## TASK ITEM
For each line of the data that includes the word "computer", copy the line.

[Extracted data entries]
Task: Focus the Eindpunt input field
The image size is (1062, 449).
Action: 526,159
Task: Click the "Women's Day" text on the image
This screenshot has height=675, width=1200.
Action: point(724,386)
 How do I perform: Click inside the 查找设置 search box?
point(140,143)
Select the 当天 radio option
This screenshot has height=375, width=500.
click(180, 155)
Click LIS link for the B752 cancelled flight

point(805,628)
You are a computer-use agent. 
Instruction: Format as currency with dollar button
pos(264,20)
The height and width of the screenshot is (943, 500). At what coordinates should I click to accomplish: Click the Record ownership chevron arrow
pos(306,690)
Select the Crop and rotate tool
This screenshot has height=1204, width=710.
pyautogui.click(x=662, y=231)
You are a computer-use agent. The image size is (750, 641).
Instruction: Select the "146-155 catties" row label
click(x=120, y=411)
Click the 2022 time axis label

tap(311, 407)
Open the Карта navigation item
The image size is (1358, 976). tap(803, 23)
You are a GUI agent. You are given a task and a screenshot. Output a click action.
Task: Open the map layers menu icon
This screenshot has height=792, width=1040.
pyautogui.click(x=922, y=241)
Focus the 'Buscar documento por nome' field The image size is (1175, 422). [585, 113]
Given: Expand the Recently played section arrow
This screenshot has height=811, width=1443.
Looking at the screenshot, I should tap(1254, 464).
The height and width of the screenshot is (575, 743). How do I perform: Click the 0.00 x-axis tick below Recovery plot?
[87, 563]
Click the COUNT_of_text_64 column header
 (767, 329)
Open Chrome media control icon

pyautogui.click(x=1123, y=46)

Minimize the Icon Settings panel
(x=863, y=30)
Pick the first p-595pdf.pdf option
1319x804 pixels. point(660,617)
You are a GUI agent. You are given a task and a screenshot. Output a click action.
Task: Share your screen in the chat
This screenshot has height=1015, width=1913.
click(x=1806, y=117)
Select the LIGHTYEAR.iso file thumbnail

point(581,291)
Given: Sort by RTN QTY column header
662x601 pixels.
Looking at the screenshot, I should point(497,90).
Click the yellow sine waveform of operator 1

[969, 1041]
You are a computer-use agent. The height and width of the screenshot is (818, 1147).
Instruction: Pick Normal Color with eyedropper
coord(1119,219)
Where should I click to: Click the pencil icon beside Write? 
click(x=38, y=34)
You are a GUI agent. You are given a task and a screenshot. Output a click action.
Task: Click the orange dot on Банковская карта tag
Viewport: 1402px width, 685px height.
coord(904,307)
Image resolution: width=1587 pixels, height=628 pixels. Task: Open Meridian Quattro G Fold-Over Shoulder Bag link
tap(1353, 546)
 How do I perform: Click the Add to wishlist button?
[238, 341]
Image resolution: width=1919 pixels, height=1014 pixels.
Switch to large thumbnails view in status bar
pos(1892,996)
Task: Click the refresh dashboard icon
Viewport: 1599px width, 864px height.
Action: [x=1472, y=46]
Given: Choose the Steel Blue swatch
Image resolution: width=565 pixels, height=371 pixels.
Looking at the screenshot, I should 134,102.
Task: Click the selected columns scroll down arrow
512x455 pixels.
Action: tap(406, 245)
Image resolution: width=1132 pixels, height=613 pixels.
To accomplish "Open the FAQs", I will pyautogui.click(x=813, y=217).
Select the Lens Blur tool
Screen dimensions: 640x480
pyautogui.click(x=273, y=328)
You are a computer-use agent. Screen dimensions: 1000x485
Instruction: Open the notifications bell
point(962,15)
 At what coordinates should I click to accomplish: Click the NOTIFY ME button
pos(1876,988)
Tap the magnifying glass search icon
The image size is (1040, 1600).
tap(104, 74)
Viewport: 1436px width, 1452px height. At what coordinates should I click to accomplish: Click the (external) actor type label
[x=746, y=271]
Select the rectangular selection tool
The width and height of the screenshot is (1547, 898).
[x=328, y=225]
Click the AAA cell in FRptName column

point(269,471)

## ANSWER SPACE
You are a computer-use agent. 
You are a computer-use agent. The image size is (750, 641).
You are a computer-use agent. The height and width of the screenshot is (818, 1147).
You are a computer-use agent. Screen dimensions: 1000x485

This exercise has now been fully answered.